Journal of Inorganic Biochemistry, 1999
Electrophoretic mobility shift, DNA strand breakage assays and electron spin resonance (ESR) spin... more Electrophoretic mobility shift, DNA strand breakage assays and electron spin resonance (ESR) spin trapping were used to investigate the activation of nuclear transcription factor (NF)-κB, DNA strand breakage and 2′-deoxyguanosine hydroxylation induced by Cr(IV), as well the role of free radical reactions in these processes. Incubation of synthesized Cr(IV)-glutathione complex with cultured Jurkat cells resulted in activation of DNA binding activity of NF-κB. Cr(VI) is also able to induce NF-κB activation through Cr(V) and Cr(IV) intermediates generated during the reduction of Cr(VI) by the cells. Cr(III) did not cause observable NF-κB activation due to its inability to cross cell membranes. Cr(IV)-induced NF-κB activation is dose-dependent. Catalase inhibited the activation while superoxide dismutase enhanced it. The metal chelator, deferoxamine, and hydroxyl (OH) radical scavengers, sodium formate and aspirin, also inhibited the NF-κB activation. Electrophoretic assays using λ Hind III linear DNA showed that, in the presence of H2O2, Cr(IV) is capable of causing DNA strand breaks. Deferoxamine, sodium formate and aspirin inhibited the DNA strand breaks. HPLC measurements also show that OH radical generated by the Cr(IV)-mediated reaction with H2O2 was capable of causing 2′-deoxyguanosine (dG) hydroxylation to generate 8-hydroxyguanosine (8-OHdG).

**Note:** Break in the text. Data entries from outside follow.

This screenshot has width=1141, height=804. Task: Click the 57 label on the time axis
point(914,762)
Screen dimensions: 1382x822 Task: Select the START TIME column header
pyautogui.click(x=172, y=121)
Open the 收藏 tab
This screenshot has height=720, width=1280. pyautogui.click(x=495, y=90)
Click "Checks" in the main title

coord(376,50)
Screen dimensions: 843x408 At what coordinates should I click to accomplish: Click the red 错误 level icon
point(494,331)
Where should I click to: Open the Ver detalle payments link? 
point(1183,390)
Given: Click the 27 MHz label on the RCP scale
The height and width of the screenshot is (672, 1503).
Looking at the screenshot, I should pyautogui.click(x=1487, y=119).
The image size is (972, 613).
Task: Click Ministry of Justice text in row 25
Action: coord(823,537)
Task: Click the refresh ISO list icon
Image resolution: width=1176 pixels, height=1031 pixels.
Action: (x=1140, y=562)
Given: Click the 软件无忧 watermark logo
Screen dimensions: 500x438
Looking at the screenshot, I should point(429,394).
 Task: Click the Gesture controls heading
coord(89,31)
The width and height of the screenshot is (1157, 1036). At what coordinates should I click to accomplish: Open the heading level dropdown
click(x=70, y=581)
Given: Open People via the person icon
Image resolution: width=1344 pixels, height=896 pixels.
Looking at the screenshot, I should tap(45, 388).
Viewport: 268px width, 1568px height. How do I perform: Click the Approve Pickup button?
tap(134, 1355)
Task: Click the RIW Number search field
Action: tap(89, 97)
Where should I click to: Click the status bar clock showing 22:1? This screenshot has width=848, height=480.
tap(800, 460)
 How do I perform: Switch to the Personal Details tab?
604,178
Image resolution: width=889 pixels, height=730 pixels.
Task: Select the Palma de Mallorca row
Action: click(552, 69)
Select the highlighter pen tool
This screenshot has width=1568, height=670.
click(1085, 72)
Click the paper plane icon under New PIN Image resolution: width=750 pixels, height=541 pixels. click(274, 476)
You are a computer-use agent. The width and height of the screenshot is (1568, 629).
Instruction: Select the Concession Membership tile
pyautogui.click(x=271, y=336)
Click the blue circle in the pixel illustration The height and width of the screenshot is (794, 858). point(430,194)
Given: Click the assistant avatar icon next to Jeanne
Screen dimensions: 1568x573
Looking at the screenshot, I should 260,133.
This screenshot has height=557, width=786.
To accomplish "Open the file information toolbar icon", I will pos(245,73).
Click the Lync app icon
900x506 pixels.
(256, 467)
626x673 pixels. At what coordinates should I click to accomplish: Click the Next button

The relative magnitude of 8-OHdG formation correlated with the generation of OH radicals. ESR spin trapping measurements showed that reaction of Cr(IV) with H2O2 generated OH radicals, which were inhibited by deferoxamine, sodium formate and aspirin. The results show that Cr(IV) can cause NF-κB activation, DNA strand breaks and dG hydroxylation through OH radical-initiated reactions. This reactive chromium intermediate may play an important role in the mechanism of Cr(VI)-induced carcinogenesis. The results also suggest that the Cr(IV)-glutathione complex may be used as a model compound to study the role of Cr(IV) in Cr(VI) carcinogenicity.